*** Material shown
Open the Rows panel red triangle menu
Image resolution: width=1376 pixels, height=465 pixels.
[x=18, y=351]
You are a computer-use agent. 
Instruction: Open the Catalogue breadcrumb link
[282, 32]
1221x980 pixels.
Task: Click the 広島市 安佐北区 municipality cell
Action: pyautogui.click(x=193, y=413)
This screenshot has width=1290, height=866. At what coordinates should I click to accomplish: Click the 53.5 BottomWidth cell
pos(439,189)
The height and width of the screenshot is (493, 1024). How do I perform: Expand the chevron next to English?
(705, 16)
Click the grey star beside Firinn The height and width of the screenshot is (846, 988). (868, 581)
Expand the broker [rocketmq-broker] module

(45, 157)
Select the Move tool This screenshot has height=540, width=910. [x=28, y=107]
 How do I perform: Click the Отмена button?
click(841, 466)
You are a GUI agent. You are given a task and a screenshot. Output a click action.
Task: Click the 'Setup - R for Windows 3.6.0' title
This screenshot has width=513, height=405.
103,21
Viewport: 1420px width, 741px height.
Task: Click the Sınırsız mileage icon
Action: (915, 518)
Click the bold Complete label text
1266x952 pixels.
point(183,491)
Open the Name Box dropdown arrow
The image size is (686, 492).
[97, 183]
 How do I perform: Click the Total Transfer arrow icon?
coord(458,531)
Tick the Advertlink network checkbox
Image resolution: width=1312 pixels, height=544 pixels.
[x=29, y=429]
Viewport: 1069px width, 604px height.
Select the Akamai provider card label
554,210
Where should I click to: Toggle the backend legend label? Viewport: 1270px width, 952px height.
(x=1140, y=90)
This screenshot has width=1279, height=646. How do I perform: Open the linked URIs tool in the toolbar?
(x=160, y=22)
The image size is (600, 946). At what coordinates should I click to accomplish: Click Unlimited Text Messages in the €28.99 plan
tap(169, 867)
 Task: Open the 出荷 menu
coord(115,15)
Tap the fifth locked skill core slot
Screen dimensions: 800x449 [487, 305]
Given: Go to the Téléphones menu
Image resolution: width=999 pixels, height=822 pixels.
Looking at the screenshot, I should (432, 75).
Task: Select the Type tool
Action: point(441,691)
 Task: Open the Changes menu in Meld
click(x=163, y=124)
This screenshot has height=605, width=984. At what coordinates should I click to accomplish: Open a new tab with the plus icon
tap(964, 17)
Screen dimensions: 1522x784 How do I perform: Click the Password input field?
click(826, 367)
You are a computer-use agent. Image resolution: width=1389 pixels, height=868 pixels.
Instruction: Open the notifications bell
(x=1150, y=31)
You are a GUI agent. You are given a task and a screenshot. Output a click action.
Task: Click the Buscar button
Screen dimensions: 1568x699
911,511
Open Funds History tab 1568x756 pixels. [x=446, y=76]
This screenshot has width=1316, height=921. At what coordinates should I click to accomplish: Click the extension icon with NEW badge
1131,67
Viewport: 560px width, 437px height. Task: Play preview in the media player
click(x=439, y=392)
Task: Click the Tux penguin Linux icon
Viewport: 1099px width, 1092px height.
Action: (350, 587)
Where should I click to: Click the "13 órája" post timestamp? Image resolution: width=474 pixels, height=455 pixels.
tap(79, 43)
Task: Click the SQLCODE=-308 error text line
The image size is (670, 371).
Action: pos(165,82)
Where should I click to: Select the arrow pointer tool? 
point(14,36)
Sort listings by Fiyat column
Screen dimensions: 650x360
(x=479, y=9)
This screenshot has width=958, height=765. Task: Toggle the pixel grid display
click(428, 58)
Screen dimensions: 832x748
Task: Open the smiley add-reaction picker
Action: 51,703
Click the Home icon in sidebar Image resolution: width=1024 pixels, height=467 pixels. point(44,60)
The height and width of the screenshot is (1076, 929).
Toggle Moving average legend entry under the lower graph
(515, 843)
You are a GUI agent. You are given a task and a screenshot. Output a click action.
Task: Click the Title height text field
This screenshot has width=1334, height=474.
******
Rewrite all of the records above as a numbered list, one line per item, and leave out the blank lines.

→ Response to the exercise:
1. Open the Rows panel red triangle menu
2. Image resolution: width=1376 pixels, height=465 pixels.
3. [x=18, y=351]
4. You are a computer-use agent. 
5. Instruction: Open the Catalogue breadcrumb link
6. [282, 32]
7. 1221x980 pixels.
8. Task: Click the 広島市 安佐北区 municipality cell
9. Action: pyautogui.click(x=193, y=413)
10. This screenshot has width=1290, height=866. At what coordinates should I click to accomplish: Click the 53.5 BottomWidth cell
11. pos(439,189)
12. The height and width of the screenshot is (493, 1024). How do I perform: Expand the chevron next to English?
13. (705, 16)
14. Click the grey star beside Firinn The height and width of the screenshot is (846, 988). (868, 581)
15. Expand the broker [rocketmq-broker] module
16. (45, 157)
17. Select the Move tool This screenshot has height=540, width=910. [x=28, y=107]
18.  How do I perform: Click the Отмена button?
19. click(841, 466)
20. You are a GUI agent. You are given a task and a screenshot. Output a click action.
21. Task: Click the 'Setup - R for Windows 3.6.0' title
22. This screenshot has width=513, height=405.
23. 103,21
24. Viewport: 1420px width, 741px height.
25. Task: Click the Sınırsız mileage icon
26. Action: (915, 518)
27. Click the bold Complete label text
28. 1266x952 pixels.
29. point(183,491)
30. Open the Name Box dropdown arrow
31. The image size is (686, 492).
32. [97, 183]
33.  How do I perform: Click the Total Transfer arrow icon?
34. coord(458,531)
35. Tick the Advertlink network checkbox
36. Image resolution: width=1312 pixels, height=544 pixels.
37. [x=29, y=429]
38. Viewport: 1069px width, 604px height.
39. Select the Akamai provider card label
40. 554,210
41. Where should I click to: Toggle the backend legend label? Viewport: 1270px width, 952px height.
42. (x=1140, y=90)
43. This screenshot has width=1279, height=646. How do I perform: Open the linked URIs tool in the toolbar?
44. (x=160, y=22)
45. The image size is (600, 946). At what coordinates should I click to accomplish: Click Unlimited Text Messages in the €28.99 plan
46. tap(169, 867)
47.  Task: Open the 出荷 menu
48. coord(115,15)
49. Tap the fifth locked skill core slot
50. Screen dimensions: 800x449 [487, 305]
51. Given: Go to the Téléphones menu
52. Image resolution: width=999 pixels, height=822 pixels.
53. Looking at the screenshot, I should (432, 75).
54. Task: Select the Type tool
55. Action: point(441,691)
56.  Task: Open the Changes menu in Meld
57. click(x=163, y=124)
58. This screenshot has height=605, width=984. At what coordinates should I click to accomplish: Open a new tab with the plus icon
59. tap(964, 17)
60. Screen dimensions: 1522x784 How do I perform: Click the Password input field?
61. click(826, 367)
62. You are a computer-use agent. Image resolution: width=1389 pixels, height=868 pixels.
63. Instruction: Open the notifications bell
64. (x=1150, y=31)
65. You are a GUI agent. You are given a task and a screenshot. Output a click action.
66. Task: Click the Buscar button
67. Screen dimensions: 1568x699
68. 911,511
69. Open Funds History tab 1568x756 pixels. [x=446, y=76]
70. This screenshot has width=1316, height=921. At what coordinates should I click to accomplish: Click the extension icon with NEW badge
71. 1131,67
72. Viewport: 560px width, 437px height. Task: Play preview in the media player
73. click(x=439, y=392)
74. Task: Click the Tux penguin Linux icon
75. Viewport: 1099px width, 1092px height.
76. Action: (350, 587)
77. Where should I click to: Click the "13 órája" post timestamp? Image resolution: width=474 pixels, height=455 pixels.
78. tap(79, 43)
79. Task: Click the SQLCODE=-308 error text line
80. The image size is (670, 371).
81. Action: pos(165,82)
82. Where should I click to: Select the arrow pointer tool? 
83. point(14,36)
84. Sort listings by Fiyat column
85. Screen dimensions: 650x360
86. (x=479, y=9)
87. This screenshot has width=958, height=765. Task: Toggle the pixel grid display
88. click(428, 58)
89. Screen dimensions: 832x748
90. Task: Open the smiley add-reaction picker
91. Action: 51,703
92. Click the Home icon in sidebar Image resolution: width=1024 pixels, height=467 pixels. point(44,60)
93. The height and width of the screenshot is (1076, 929).
94. Toggle Moving average legend entry under the lower graph
95. (515, 843)
96. You are a GUI agent. You are given a task and a screenshot. Output a click action.
97. Task: Click the Title height text field
98. This screenshot has width=1334, height=474.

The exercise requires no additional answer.